Civil Rights Reporter
The Black Lives Matter chapter of Greater New York expressed some concerns over New York Police Department officers receiving iPhones to better crack down on crime, the chapter president told The Daily Caller News Foundation.
The BLM chapter President Hawk Newsome believes that while there may be better ways to spend the money, he can get behind the program if it helps officers fight crime more efficiently, he told TheDCNF in an interview.
“Naturally, my knee-jerk reaction is that there are better ways to invest that money in the community, but if it allows them to do their job more efficiently, then I’m for it. My concern is that it will be a tool they use to harass young people of color,” Newsome told TheDCNF.
The New York Police Department started switching to iPhones 7 or 7 Plus from Nokia phones in December 2017 to allow their officers to target crime more methodically.The iPhones enable officers to pull up reports, directly receive 911 phone calls, access surveillance photos of a suspect minutes after they commit a crime, among other things, the department noted.
The department touted a 14 percent reduction in the amount of time it takes for an officer to respond to a crime, with one cop declaring the iPhones are “the ultimate tool to have as a patrol cop.” The department considers the iPhones free because the phones came as an upgrade to the $160 million Nokia phone rollout but the department did have to pay for the new phones’ software and services.
One issue Newsome has with the new technology is the department’s ability to pull up criminal backgrounds on their phone. He saw the necessity of needing to do so while looking for a suspect, however, he warned of an officer’s ability to do so at random to pull over citizens.
Newsome would also prefer to see the money be invested in different programs, like racial sensitivity training, de-escalation methods, and training where the biggest criticizers of police can offer advice to the department.
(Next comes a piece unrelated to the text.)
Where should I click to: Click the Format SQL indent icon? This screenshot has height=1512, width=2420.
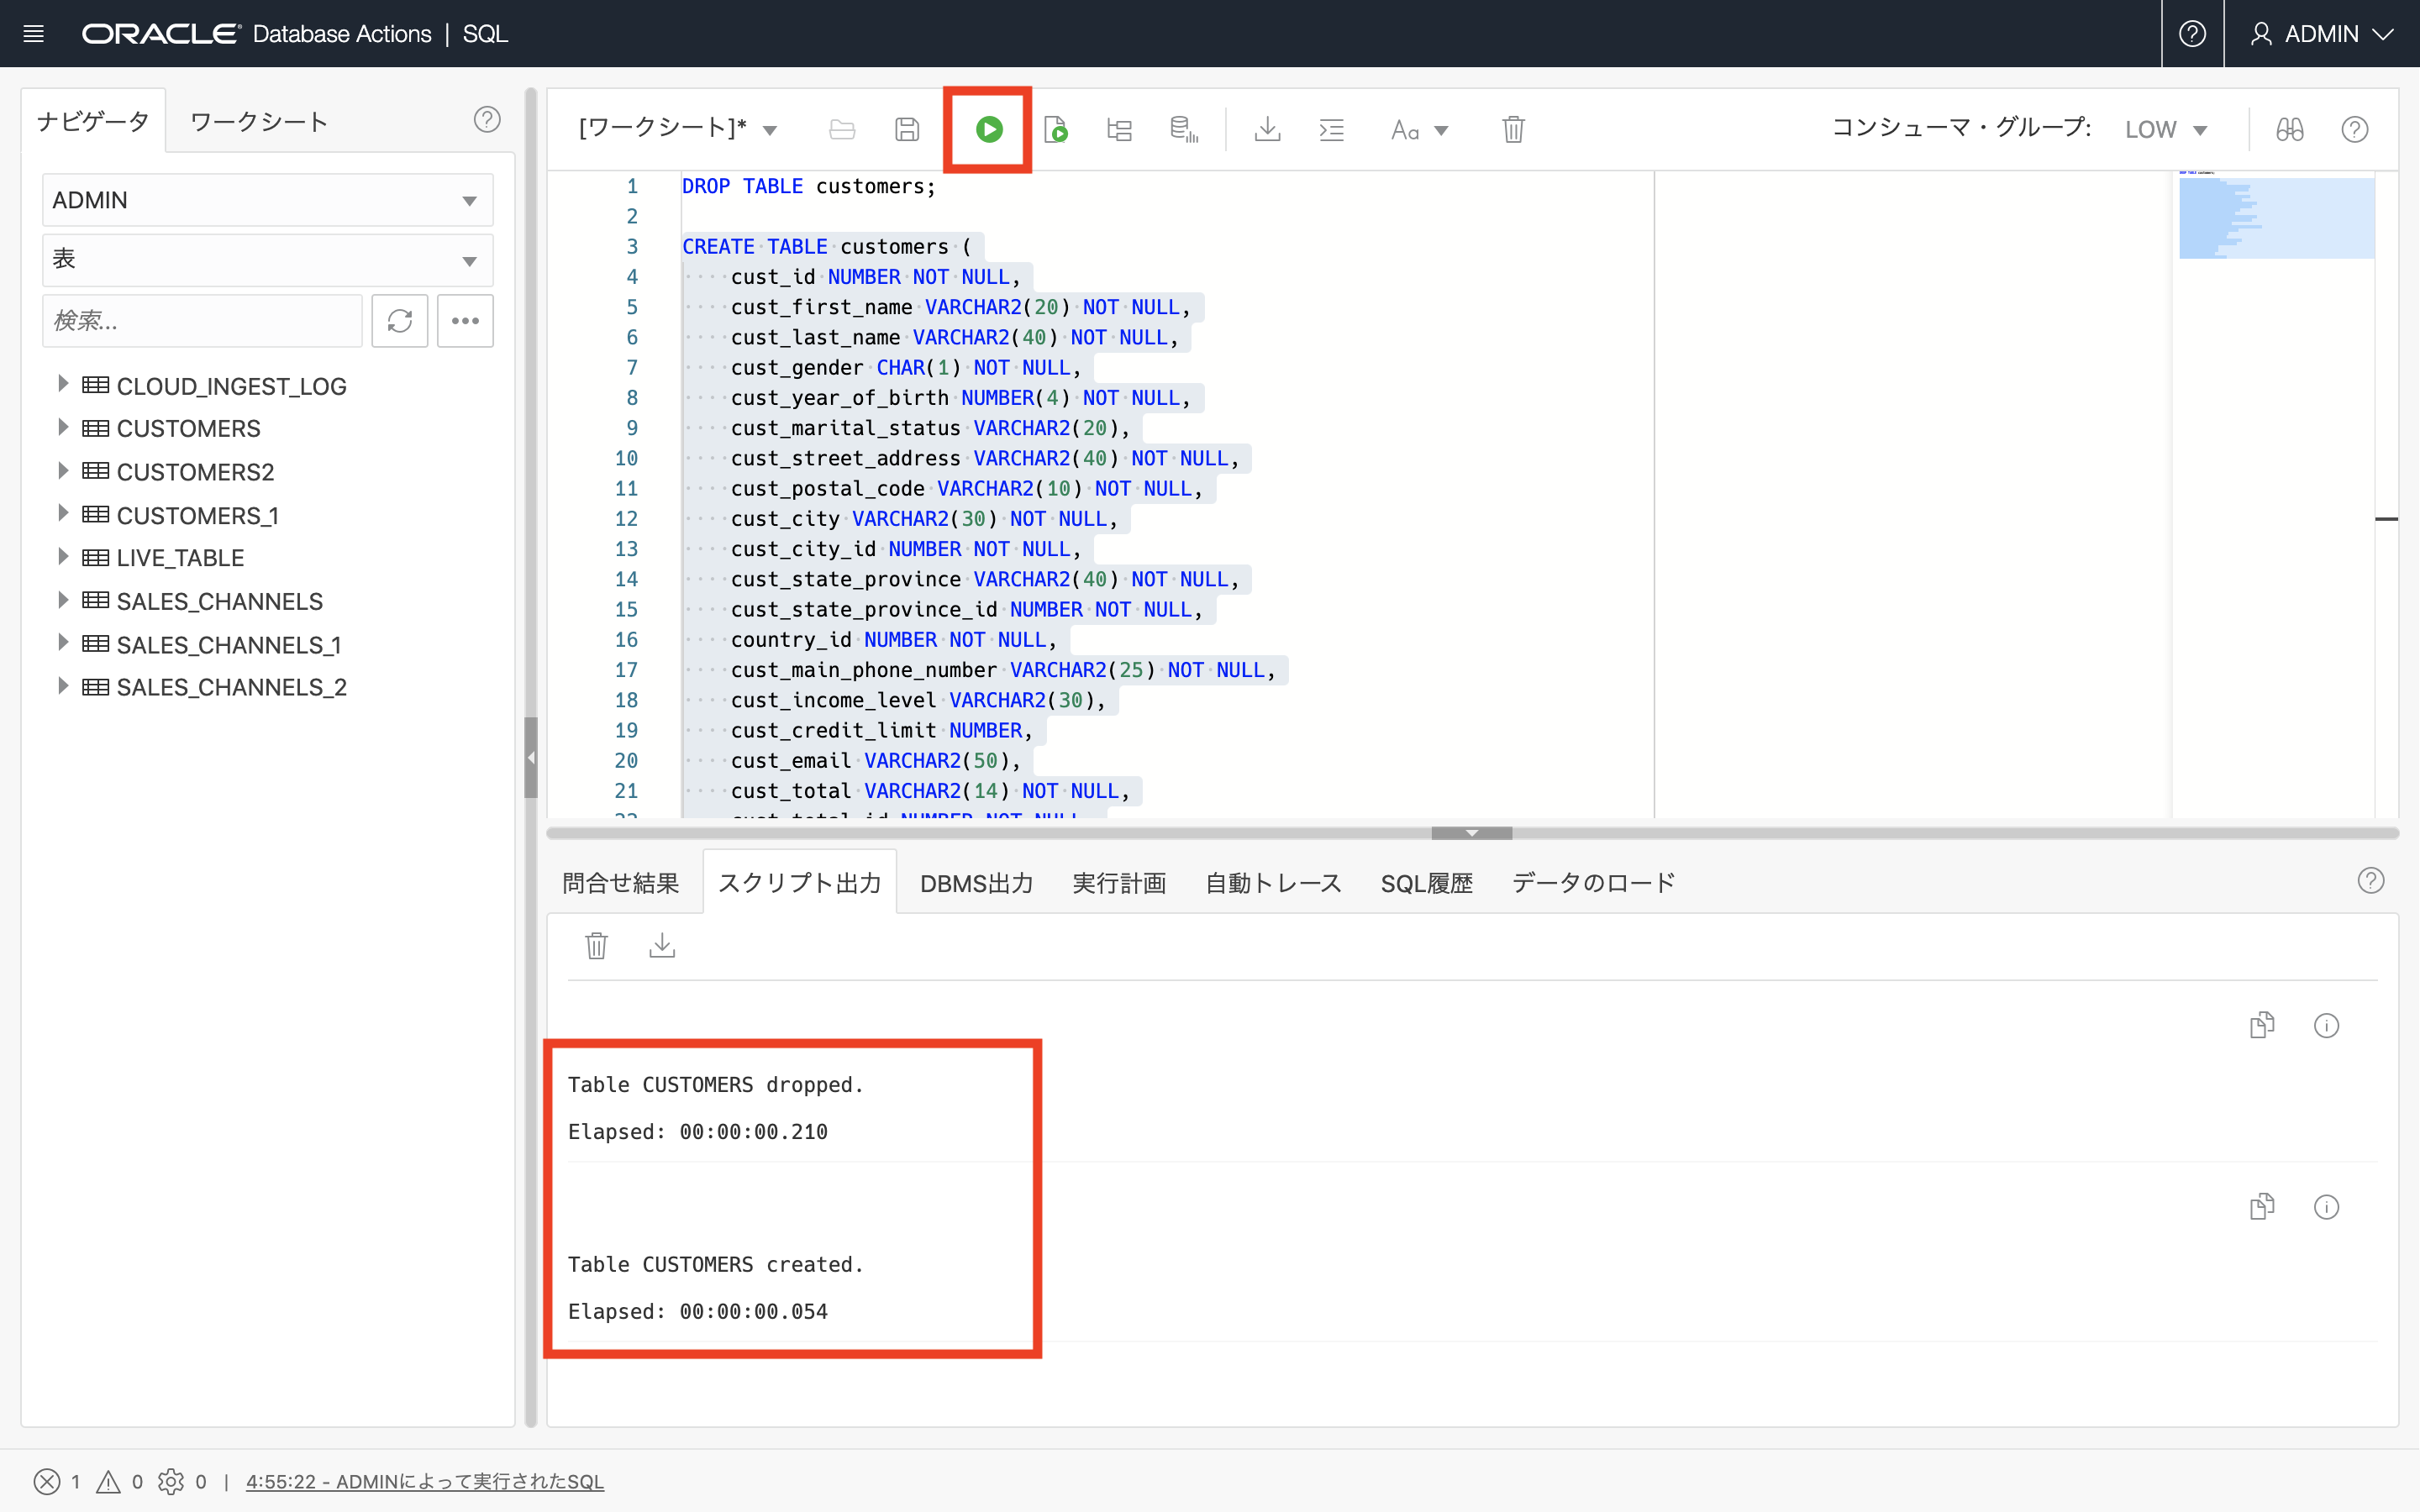[1331, 129]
Ultimately, Newsome would like to see a society where each neighbor looks out for each other in their community.
“Until we reach that point, if they can respond to an emergency faster, that would be a good thing,” he said to TheDCNF, adding, “I believe that police should be training the community in how to police themselves, teaching neighbors how to look out for neighbors: that’s the ultimate de-escalation training.